In sum, the focus of these articles is the identification and characterization of pigments used in historical wall and easel paintings. This common focus notwithstanding, article 10 can be moved to T3. Nevertheless, T6 fits well within the materials cluster, and its initial generated label ‘Pigments’ can be kept.

T8, the final topic categorized into the materials cluster, represents the application of a multi-analytical approach, which includes ED-XRF analysis, to examine painting materials and techniques of various painted artefacts, both historical and modern ones. Five of the articles included in T8 are devoted to the examination of easel paintings as can be inferred from the abstracts and titles of the ten articles with the highest probability score [112,113,114,115,116]. The five other articles report the results of the examination of other types of painted heritage objects: polychrome terracotta sculptures [117], wall paintings [118, 119], a painted paper handscroll [120], and a polychrome wooden shawabtis [121]. Apart from these differences in studied objects, the general aim of the ten articles with the highest probability score is twofold: to examine both painting materials used to make them, and also the techniques employed by their makers. This is often achieved by studying the paint surface and/or the paint stratigraphy.

For this purpose, different analytical techniques are employed in these studies, which can be divided in two divergent study approaches: (1) the non-invasive approach mainly based on the implementation of mobile single-spot spectroscopic and imaging equipment [112,113,114, 117, 119,120,121],^{Footnote 9} and (2) the multi-analytical approach that includes micro-invasive methods [116] with or without micro-destructive chemical analyses of paint samples [116, 118].^{Footnote 10} Moreover, the implemented approaches reflect the specific needs for the study of the materials and techniques used to compose the painted heritage objects.

In terms of specific needs, three groups can be discerned within this set of ten articles. First, two articles specifically focus on exploring the potential of non-invasive analytical techniques for the chemical characterization of the surface layers of painted objects [117, 121]. One of the articles also tried to identify and characterize some previous restoration materials, as well as their distribution on the painted surface [121]. Therefore, a protocol is developed based on non-invasive, multispectral imaging techniques integrated with single-spot spectroscopic techniques (i.e., portable ED-XRF, visible reflectance, FTIR spectroscopy), as well as with OM and XRD analysis. Second, five articles deal with the non-invasive examination of materials and techniques used from the outermost paint layer down to the ground layer [112,113,114, 119, 120]. Three of these non-invasive studies are conducted in conjunction with detailed assessments of the condition and material history of the painted objects in view of planned conservation treatments [114, 119, 120]. Finally, three articles report the results of multi-analytical investigations of painting materials—including organic materials—painting methods, and the conservation state of easel and wall paintings [115, 116, 118]. In other words, T8 is devoted to the analytical study of the materials and techniques of painted heritage objects, including easel and wall paintings. Eight studies categorized under T8 are also concerned with the investigation and assessment of the condition of the paint layers. However, the previous label ‘Painting materials and techniques’ can be withheld for T8. The main reason is that the analytical study of painting materials and techniques is very often accompanied by such condition assessments, as well as with a broader art historical evaluation of their maker’s working methods and styles.
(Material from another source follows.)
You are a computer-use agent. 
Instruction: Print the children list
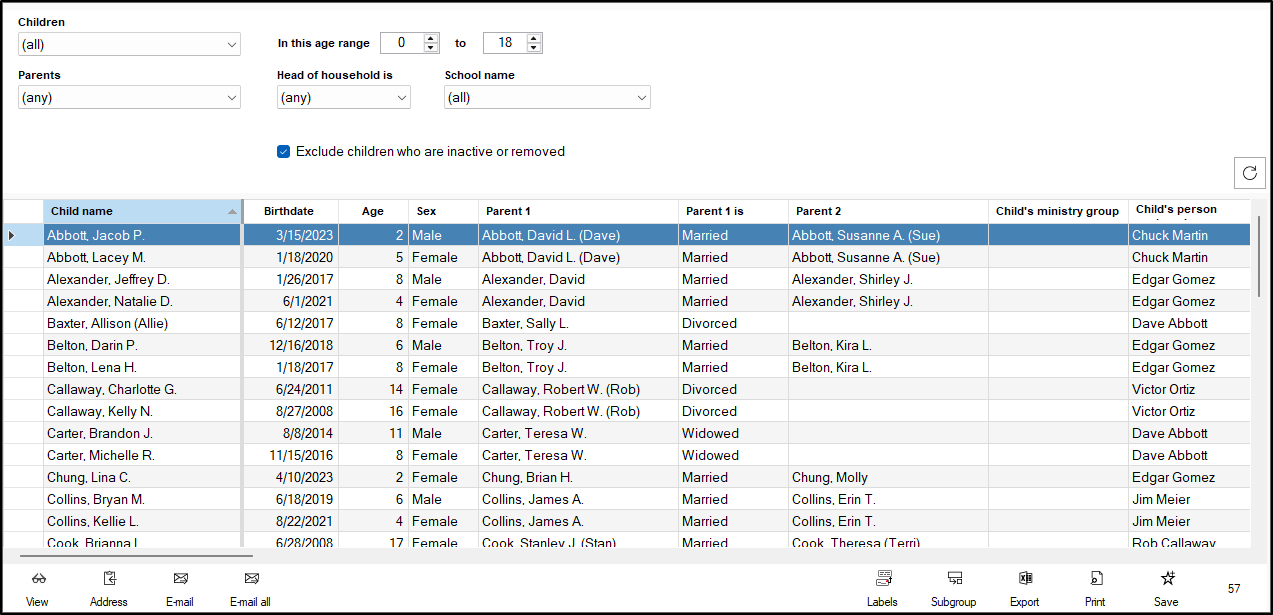1096,579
Based on the above observations, the preliminary labels of five core topics (i.e., T3, T4, T5, T7, T10) required some adjustments. An overview of the preliminary labels and the final labels is shown in Table 2. In addition to these adjustments, T5 was removed from the objects studied cluster and added to the methods used cluster. The final topics per cluster are thus: the methods used (T1, T4, T5, T9, T10), the objects studied (T2, T7), and the specific materials studied (T3, T6, T8).
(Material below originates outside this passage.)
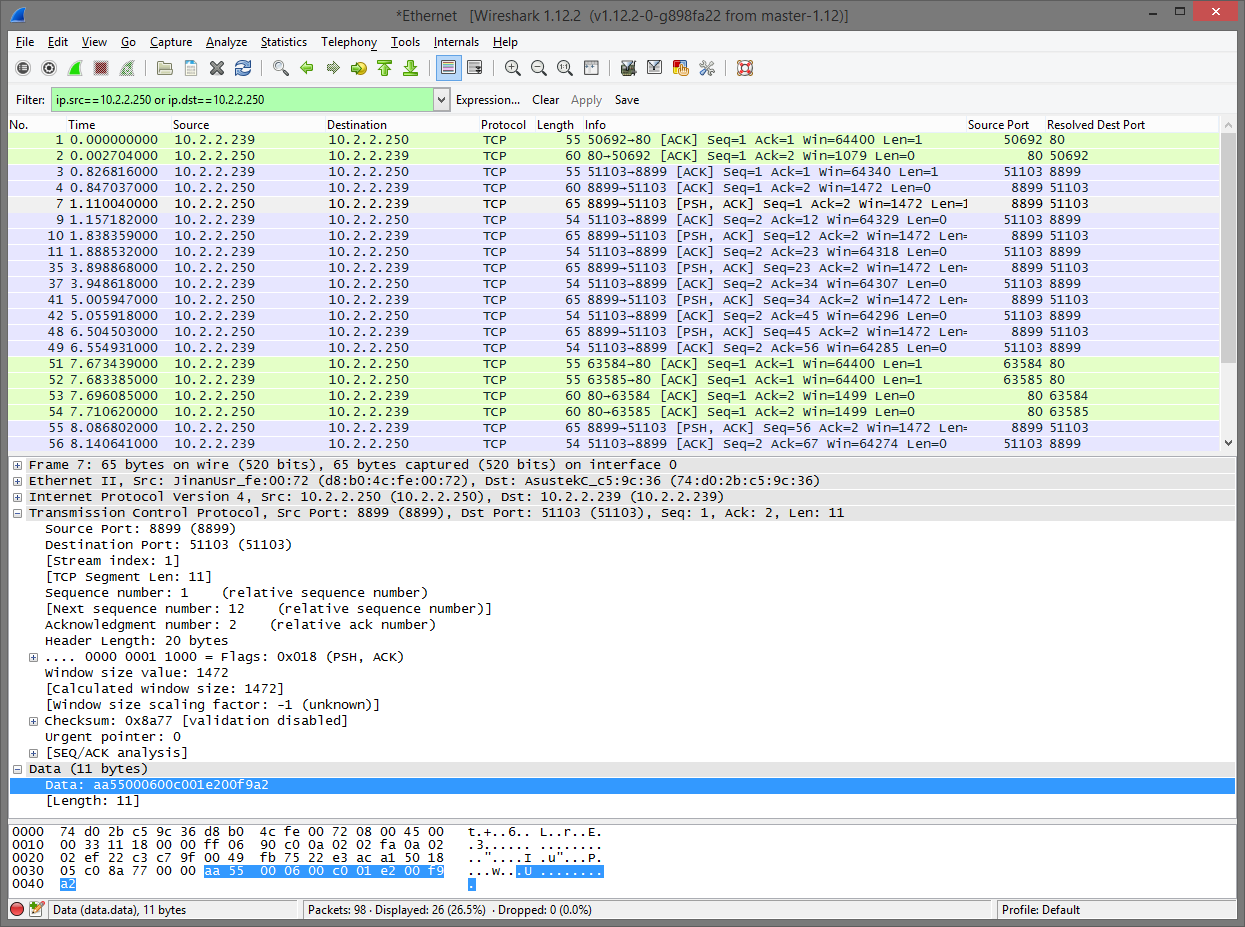Viewport: 1245px width, 927px height.
Task: Reload the capture file
Action: click(242, 67)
Having now answered the first part of the research question—i.e., identifying core topics—we move to the second part of the research question being the time trends in the share of attention to those topics. Using the earlier calculated topic probability score for each article in each topic as well as the year in which an article was published, indicator variables can be created for the specific topic that has the biggest topic share within each article. Subsequently, the average topic shares can be plotted through time in order to identify time trends. Average topic share means the average share of a specific topic in articles published in a specific year. It can thus be used to compare attention to different topics over time.

As can be seen from Fig. 1, the number of studies about XRF on painted heritage objects has increased exponentially, so a time trend analysis focused on the number of studies in relation to topics would be flawed as it would be confounded by the vast increase in articles in general. By calculating annual topic shares, this issue is addressed as each time point indicates the share a topic has in the total articles published in that year.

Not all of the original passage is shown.